Finance Parties acting together

Notwithstanding clause 2.4 (Finance Parties’ rights and obligations), if the Agent makes a declaration under clause 30.23 (Acceleration) the Agent shall, in the names of all the Finance Parties, take such action on behalf of the Finance Parties and conduct such negotiations with the Borrowers and any Group Members and generally administer the Facilities in accordance with the wishes of the Majority Lenders. All the Finance Parties shall be bound by the provisions of this clause and no Finance Party shall be entitled to take action independently against any Obligor or any of its assets without the prior consent of the Majority Lenders.

This clause shall not override clause 34 (Roles of Agent, Security Agent and Arrangers) as it applies to the Security Agent.

 

35.3

Majority Lenders

 

  (a)

Where any Finance Document provides for any matter to be determined by reference to the opinion of, or to be subject to the consent, approval or request of, the Majority Lenders or for any action to be taken on the instructions of the Majority Lenders (a majority decision), such majority decision shall (as between the Lenders) only be regarded as having been validly given or issued by the Majority Lenders if all the Lenders shall have received prior notice of the matter on which such majority decision is required and the relevant majority of Lenders shall have given or issued such majority decision.
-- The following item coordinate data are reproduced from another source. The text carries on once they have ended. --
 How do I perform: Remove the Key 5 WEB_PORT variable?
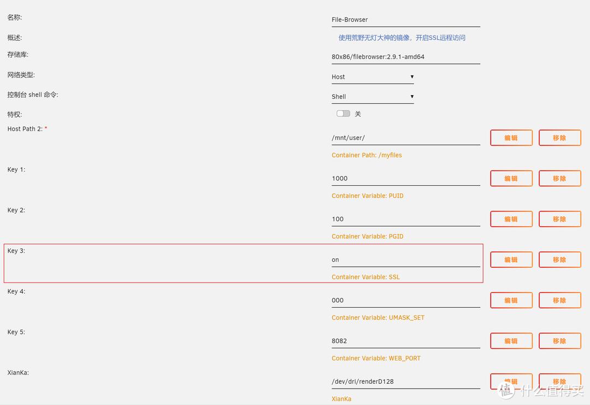[x=559, y=341]
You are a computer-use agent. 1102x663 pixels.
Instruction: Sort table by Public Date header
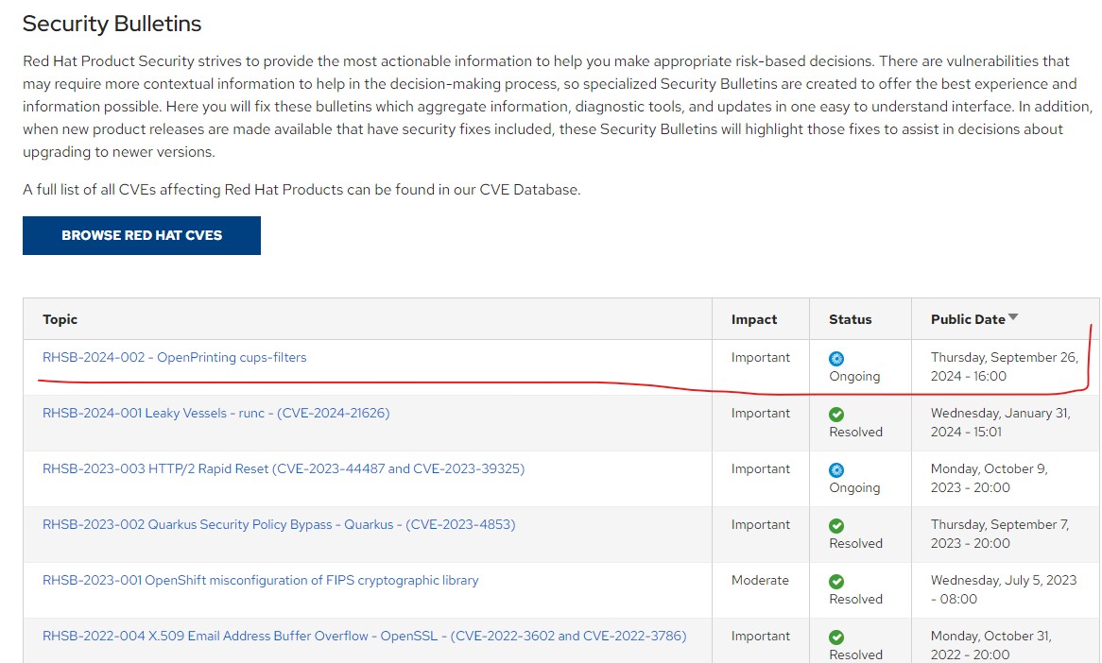coord(968,319)
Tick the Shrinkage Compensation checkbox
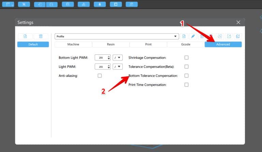The image size is (262, 152). [187, 58]
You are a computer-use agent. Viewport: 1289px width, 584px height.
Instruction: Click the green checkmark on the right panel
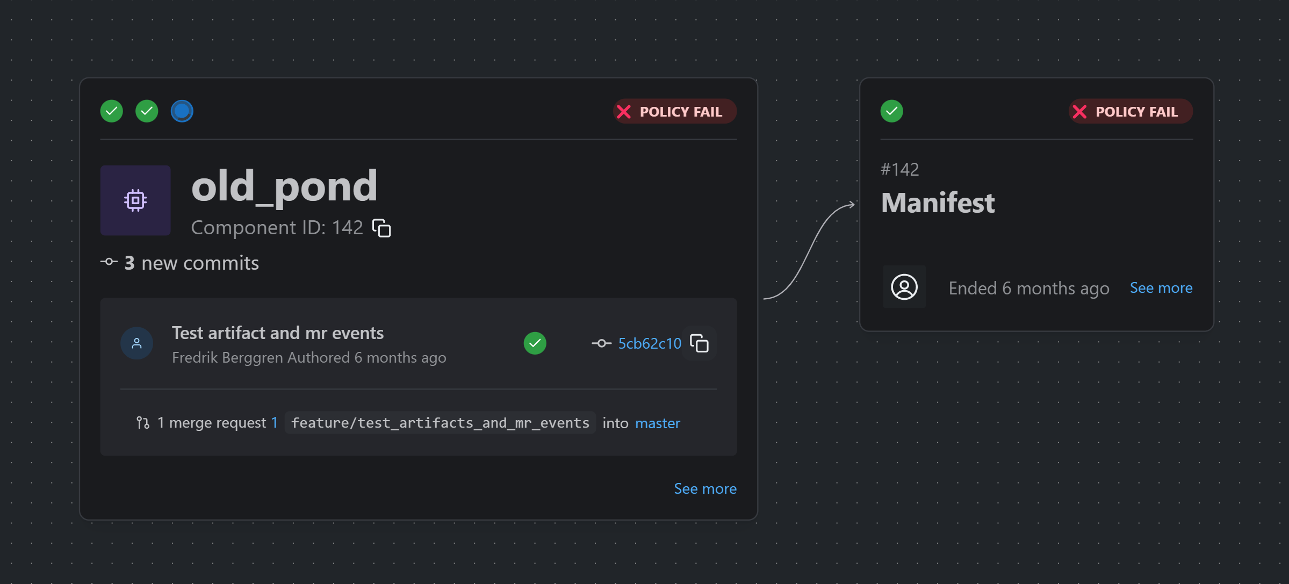(x=891, y=111)
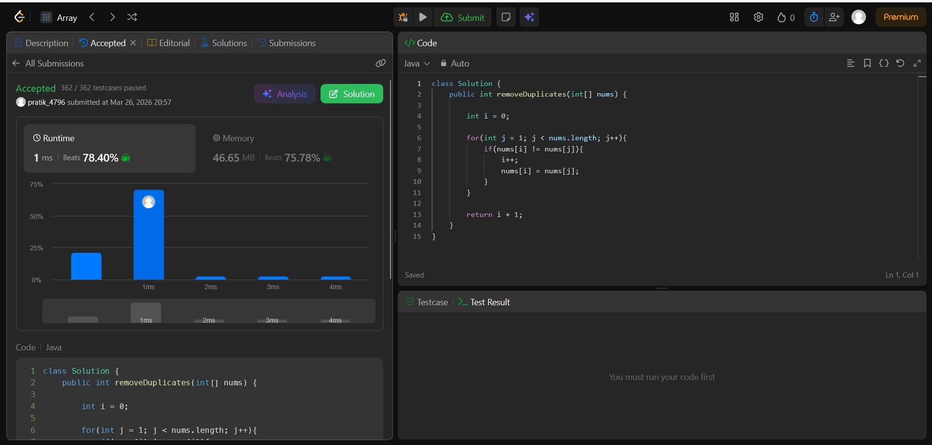
Task: Open the settings gear icon
Action: [758, 17]
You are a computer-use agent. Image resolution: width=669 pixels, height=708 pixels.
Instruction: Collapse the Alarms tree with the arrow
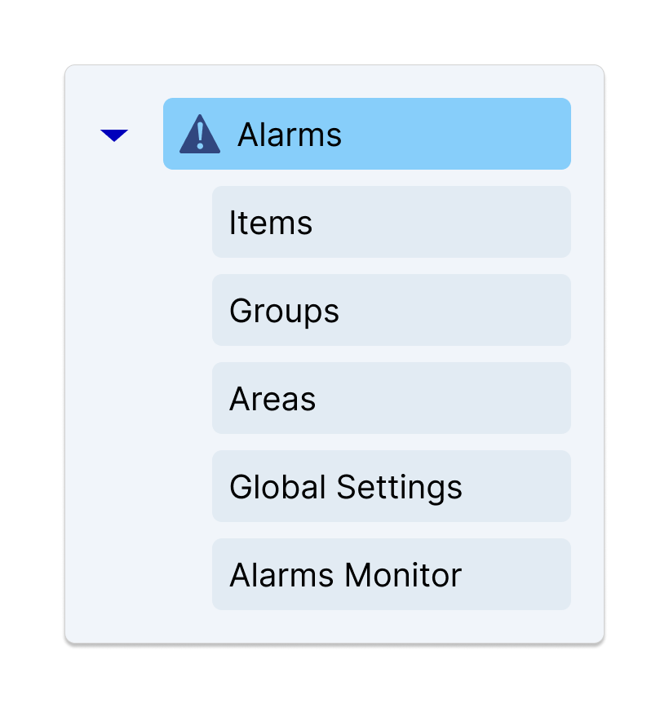114,135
However (as between any Obligor and the Finance Parties) the relevant Obligor shall be entitled (and bound) to assume that such notice shall have been duly received by each Lender and that the relevant majority shall have been obtained to constitute Majority Lenders when notified to this effect by the Agent whether or not this is the case.

 

  (b)

If, within fifteen Business Days of the Agent despatching to each Lender a notice requesting instructions (or confirmation of instructions) from the Lenders or the agreement of the Lenders to any amendment, modification, waiver, variation or excuse of performance for the purposes of, or in relation to, any of the Finance Documents, the Agent has not received a reply specifically giving or confirming or refusing to give or confirm the relevant instructions or, as the case may be, approving or refusing to approve the proposed amendment, modification, waiver, variation or excuse of performance, then (irrespective of whether such Lender responds at a later date) the Agent shall treat any Lender which has not so responded as having indicated a desire to be bound by the wishes of 60 per cent.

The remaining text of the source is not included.